With the recent hire of three hourly workers for our Early Childhood Center and a new teacher for kindergarten and 2nd grade, I am proud that Hitch is making this a reality for students in the 45th ward. We’re creatively using scare resources to reduce class sizes and do what is best for students. While I am pleased that Hitch received a $223,100 budget increase on the 10th day of school, this increase is not nearly enough to address our long-term budgetary needs.
Too often, I see inequitable funding towards education as a major hurdle between students and academic success. For instance, this summer, Hitch’s budget was drastically cut, and per pupil dollars did not increase from FY 14 to FY 15. The result of this was large kindergarten and 2nd grade class sizes, not to mention large class sizes in the upper grades. Thankfully, we have addressed this concern in primary grades, yet other budgetary issues remain.

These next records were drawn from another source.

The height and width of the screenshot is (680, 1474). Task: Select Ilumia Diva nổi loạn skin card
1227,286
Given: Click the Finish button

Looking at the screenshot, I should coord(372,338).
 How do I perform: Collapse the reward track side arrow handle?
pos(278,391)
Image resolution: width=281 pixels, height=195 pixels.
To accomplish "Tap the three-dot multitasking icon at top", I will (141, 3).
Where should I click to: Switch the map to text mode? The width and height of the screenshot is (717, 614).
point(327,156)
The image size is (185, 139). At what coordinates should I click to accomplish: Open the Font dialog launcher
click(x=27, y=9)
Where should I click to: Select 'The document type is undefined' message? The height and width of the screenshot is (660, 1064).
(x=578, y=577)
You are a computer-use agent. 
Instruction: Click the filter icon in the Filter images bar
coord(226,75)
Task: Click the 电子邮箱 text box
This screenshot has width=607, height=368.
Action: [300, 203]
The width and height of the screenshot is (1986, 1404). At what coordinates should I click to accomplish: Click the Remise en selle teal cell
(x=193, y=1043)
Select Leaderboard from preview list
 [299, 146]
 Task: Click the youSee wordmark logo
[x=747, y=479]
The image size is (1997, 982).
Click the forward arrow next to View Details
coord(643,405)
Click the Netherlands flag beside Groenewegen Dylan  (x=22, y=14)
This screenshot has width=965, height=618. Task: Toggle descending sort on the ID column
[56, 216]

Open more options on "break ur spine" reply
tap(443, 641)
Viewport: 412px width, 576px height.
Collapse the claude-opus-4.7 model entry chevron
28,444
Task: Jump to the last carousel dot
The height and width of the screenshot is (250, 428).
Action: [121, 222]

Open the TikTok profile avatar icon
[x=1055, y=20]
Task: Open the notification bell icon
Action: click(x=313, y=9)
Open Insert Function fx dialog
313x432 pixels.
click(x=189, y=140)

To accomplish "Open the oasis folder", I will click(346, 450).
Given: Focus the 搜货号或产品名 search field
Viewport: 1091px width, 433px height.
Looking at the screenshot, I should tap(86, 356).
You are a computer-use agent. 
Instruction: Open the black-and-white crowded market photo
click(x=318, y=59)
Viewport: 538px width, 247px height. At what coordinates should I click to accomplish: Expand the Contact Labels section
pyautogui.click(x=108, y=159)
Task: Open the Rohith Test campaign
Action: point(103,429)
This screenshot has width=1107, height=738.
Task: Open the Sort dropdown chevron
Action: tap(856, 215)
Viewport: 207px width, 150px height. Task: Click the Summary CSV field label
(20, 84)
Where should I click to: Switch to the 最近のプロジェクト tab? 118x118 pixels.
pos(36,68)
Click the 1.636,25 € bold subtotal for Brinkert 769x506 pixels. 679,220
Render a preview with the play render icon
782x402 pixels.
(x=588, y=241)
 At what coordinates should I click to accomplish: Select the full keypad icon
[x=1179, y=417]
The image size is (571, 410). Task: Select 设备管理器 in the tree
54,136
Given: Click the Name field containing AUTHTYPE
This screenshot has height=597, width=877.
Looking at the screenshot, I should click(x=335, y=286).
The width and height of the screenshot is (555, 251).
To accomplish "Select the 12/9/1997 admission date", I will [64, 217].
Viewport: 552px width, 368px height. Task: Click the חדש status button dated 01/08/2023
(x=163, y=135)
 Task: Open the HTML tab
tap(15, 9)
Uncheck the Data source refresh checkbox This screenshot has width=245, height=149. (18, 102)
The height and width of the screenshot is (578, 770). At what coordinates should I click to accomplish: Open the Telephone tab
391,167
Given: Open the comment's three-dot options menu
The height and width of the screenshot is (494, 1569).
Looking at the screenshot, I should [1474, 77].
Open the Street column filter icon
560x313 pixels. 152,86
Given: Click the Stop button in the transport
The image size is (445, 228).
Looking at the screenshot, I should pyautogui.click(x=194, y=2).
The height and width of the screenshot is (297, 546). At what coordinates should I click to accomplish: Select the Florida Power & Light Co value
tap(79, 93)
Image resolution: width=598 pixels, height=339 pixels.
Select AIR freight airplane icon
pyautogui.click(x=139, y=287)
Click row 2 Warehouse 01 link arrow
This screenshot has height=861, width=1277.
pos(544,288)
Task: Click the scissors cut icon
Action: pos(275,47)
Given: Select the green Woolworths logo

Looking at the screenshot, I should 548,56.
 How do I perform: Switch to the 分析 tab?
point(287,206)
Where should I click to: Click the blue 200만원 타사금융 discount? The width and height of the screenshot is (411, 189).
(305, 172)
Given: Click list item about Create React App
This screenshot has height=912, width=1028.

Overcrowding at Hitch is no longer an issue of space. With the support from the overcrowding committee, the LSC, administrators, teachers, and the Alderman, Hitch received eight new classrooms in our modular, which relieved overcrowding related to space. That being said, overcrowding has now become a matter of per pupil dollars.
Over 99% of Hitch’s annual budget pays for staff salaries and benefits. That leaves less than 1% to pay for all the other necessities for our school to run: equipment, supplies, curriculum materials, computers, copiers, etc. As you can imagine, that is nowhere near enough money to pay for all our student’s needs. For that reason, we rely on student fees to supplement our budget and pay for the vast majority of instructional materials.
Although our community is generous and supports our school by paying fees, I am deeply disappointed that we must rely on our families and the PTA to pay for the basics. I recently spoke with a family that moved from out of state, and they were surprised that a public school asks for families to pay for school fees. I must admit that I am surprised too. I have worked in Memphis City Schools, Boston Public Schools, and in Charlotte, North Carolina. In my experience, it is not common for public schools in other states to pay for instructional materials with school fees.
Ultimately, CPS needs to increase the amount of dollars schools receive per pupil. Hitch currently receives approximately $4,500 per pupil enrolled, which is simply nowhere near enough to pay for even our basic necessities.
Arguably one of the biggest hurdle that prevents CPS from increasing per pupil spending is the inequitable state teacher pension plan. Springfield pays teacher pensions for every other district in the state, except Chicago. In terms of per pupil dollars, that means the state only pays $31 per pupil towards pensions benefits in CPS, while it pays $2,266 per pupil for every other district in the state. That’s a difference of $2,235 per pupil. If Hitch saw a fraction of that difference, we could have enough money to afford more teachers, have class sizes of 22-26 in all grades, and pay for instructional materials without the aid of school fees.
In a very real way, Hitch is facing the realities of an unfair state education-funding plan. I acknowledge there are other issues related to the financial state of CPS; nevertheless, those issues do not relieve the state of their duty to equitably fund all schools in Illinois.
My job is to manage the day-to-day operations of the school. Every day, I see the impact Hitch students and teachers face because of this inequality. Our situation is not unique. Many principals I speak with are in the same financial position as Hitch.
As residents of the city of Chicago, our taxes are paying for teacher pensions twice. We are paying for pensions for teachers outside of Chicago via state taxes, and we are paying for Chicago teachers’ pensions via property taxes. No other district in Illinois does this. It is an unjust plan that takes money out of Chicago Public Schools.
I have personally spoken with our local state representative to address this funding gap in CPS, and I invite Hitch parents to contact state representatives to encourage Springfield to create a fair teacher pension plan. Springfield should pay for Chicago Teachers’ pensions just like they do for every other district in Illinois.
Hitch Families State Representatives:
Robert Martwick State Representative 773-286-1115
John Mulroe State Senator 773-763-3810
Mike Quigley US Representative 773-267-5926
Please join me in appealing to the state for a fair plan to fund education in all parts of Illinois.